1) Obtain a defensive driving certificate
2) Reduce your car’s mileage
3) Maintain a good credit rating
4) Increase deductibles
5) Choose an insurance-friendly vehicle
Obtain a defensive driving certificate
Successfully completing a safe-driving course or possessing a defensive driving certificate would also classify you as a safe driver. This is a useful qualification factor for teen drivers and drivers without much driving experience.
Reduce mileage
With the increase in fuel costs, some drivers are driving far less and consolidating trips. The good news is that fuel savings will also lead to auto insurance rate reduction. More insurers now use mileage as a single-factor rating criterion and track vehicle use to classify applicants.

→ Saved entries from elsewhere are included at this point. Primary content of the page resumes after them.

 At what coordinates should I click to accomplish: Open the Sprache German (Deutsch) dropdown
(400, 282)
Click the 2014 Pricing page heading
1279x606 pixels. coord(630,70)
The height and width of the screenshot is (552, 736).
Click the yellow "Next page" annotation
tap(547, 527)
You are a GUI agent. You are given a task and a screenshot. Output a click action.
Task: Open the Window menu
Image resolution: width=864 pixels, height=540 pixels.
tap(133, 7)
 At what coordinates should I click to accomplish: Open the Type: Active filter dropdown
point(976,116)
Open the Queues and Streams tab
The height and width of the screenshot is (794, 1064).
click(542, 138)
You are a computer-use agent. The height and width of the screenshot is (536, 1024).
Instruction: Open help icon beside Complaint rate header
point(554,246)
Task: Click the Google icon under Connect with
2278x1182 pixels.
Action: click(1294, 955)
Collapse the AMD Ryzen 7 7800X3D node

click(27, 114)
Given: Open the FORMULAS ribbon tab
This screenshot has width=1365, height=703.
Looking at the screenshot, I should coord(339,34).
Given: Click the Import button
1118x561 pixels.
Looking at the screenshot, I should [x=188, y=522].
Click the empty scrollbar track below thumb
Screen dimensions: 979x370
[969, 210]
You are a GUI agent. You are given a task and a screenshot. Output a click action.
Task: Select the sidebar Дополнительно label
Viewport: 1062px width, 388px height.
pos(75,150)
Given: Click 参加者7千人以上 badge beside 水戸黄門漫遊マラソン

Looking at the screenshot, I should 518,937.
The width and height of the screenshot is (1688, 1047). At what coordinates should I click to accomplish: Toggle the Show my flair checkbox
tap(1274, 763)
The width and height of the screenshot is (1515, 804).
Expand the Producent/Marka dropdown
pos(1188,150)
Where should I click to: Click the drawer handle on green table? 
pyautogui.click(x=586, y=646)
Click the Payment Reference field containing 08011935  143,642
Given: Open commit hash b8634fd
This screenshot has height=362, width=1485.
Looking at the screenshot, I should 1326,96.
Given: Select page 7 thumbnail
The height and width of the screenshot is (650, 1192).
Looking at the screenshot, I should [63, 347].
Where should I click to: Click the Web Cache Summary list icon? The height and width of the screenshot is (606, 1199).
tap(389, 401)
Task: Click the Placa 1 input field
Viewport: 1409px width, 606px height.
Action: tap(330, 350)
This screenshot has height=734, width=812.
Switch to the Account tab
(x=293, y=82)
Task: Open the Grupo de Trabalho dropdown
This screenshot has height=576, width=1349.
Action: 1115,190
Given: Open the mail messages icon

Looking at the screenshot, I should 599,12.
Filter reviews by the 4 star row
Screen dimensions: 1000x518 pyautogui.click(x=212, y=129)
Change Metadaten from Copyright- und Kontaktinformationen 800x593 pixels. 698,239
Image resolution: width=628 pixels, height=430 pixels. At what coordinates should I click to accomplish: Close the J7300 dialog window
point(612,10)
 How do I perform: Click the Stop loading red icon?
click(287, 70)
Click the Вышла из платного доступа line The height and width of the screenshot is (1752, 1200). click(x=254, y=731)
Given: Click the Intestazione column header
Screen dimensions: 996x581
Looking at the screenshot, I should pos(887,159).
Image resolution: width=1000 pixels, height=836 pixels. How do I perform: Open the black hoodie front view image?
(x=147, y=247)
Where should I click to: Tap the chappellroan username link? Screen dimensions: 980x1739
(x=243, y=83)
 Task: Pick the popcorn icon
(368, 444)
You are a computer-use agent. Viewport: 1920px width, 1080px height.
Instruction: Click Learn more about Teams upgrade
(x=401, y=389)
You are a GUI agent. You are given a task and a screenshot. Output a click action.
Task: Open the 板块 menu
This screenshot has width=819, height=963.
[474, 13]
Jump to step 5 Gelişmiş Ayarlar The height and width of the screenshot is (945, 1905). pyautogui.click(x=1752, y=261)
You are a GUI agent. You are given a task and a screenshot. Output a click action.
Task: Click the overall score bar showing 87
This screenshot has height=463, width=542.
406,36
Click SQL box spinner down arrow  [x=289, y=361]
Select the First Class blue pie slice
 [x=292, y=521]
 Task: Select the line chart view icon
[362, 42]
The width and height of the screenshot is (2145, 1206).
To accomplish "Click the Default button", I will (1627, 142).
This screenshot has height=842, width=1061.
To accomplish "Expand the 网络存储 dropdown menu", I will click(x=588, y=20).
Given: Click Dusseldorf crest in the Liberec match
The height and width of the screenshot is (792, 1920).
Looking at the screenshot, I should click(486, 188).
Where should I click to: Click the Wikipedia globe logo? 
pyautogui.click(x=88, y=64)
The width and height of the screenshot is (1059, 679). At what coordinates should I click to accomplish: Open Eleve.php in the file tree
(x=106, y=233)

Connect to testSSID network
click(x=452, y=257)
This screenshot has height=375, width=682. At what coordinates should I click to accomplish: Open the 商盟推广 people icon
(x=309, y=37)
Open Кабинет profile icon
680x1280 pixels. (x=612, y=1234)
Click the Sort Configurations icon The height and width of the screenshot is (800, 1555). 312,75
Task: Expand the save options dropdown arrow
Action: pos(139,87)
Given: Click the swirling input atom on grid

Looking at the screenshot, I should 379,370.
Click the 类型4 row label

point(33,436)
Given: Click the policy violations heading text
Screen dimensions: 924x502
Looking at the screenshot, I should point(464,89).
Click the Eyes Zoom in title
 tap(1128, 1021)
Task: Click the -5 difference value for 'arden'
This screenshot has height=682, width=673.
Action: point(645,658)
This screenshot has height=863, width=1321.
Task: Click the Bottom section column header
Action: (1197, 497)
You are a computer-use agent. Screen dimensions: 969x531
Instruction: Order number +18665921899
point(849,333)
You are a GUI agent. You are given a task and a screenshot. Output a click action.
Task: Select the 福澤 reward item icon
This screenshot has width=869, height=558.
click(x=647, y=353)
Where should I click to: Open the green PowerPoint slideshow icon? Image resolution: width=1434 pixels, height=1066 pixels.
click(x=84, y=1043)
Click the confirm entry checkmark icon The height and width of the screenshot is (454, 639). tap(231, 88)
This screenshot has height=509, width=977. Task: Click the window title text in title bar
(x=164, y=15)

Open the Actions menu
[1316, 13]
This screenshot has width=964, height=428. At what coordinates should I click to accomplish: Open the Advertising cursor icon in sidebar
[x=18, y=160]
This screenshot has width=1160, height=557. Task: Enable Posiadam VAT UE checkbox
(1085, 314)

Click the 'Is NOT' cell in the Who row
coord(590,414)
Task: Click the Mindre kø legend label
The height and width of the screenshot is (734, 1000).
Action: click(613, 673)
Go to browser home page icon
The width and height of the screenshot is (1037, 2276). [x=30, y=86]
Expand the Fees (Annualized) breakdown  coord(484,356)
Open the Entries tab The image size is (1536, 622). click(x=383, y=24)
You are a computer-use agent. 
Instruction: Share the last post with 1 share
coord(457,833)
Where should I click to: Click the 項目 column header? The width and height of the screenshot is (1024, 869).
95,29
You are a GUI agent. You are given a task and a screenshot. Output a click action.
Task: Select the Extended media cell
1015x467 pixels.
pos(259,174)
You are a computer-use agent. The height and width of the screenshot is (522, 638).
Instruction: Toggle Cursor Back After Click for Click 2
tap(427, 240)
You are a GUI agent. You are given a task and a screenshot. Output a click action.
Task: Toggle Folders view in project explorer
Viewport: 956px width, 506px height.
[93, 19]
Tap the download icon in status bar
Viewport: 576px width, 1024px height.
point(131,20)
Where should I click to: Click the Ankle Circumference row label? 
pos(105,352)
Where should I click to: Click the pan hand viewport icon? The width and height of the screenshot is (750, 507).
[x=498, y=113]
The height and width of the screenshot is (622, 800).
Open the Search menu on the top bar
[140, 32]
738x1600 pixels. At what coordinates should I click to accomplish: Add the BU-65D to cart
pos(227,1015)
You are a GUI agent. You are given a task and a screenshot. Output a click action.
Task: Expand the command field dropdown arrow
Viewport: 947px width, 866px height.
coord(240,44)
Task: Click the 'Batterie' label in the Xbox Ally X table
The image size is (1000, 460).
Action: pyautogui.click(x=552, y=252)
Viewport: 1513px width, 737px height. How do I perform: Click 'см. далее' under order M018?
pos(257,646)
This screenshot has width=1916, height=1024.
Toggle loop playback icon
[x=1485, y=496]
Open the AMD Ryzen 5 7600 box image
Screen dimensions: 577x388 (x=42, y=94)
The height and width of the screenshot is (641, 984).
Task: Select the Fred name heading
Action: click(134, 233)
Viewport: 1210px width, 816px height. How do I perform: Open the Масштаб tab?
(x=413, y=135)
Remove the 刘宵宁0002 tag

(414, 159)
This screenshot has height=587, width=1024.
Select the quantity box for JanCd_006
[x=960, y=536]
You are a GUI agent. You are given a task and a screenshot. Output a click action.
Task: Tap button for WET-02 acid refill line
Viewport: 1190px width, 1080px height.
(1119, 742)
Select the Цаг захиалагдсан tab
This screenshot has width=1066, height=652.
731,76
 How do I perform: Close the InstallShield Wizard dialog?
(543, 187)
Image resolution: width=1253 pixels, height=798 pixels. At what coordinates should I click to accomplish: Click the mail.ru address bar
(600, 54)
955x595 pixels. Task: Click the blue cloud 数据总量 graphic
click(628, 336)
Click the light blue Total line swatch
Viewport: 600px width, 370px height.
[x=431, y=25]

Maintain a good credit rating
Statistics that insurers use show a link between credit scores and insurability risks. If you maintain a good credit rating, you will qualify for reduced rates on this basis.
Increase deductibles
When you increase deductibles to amounts that you can comfortably afford, you qualify for reduced rates by reducing the likelihood that you will make a claim.The danger of self-insuring using deductibles is that you might be tempted to increase it to an amount far above what you can comfortably cover in the event of loss.
Choose an insurance-friendly car
Not all vehicles are equal- not just in terms of price and style. Insurers classify some vehicles as higher risks based on certain variables. Cost of repairs and replacement is a significant consideration. Some vehicles have a higher risk of theft while others may not have sufficient safety features to mitigate the risk of bodily injury. Information on these is readily available and should form part of your purchasing decision. The type of vehicle that you choose can help you qualify for reduced car insurance rates while decreasing the risk of inconvenience caused by loss, damage and injury.
There are several other ways to qualify for rates, which may not always be feasible for everyone. These include:
i) Getting co-insured with safer or more experienced driver (25+ and 55-60)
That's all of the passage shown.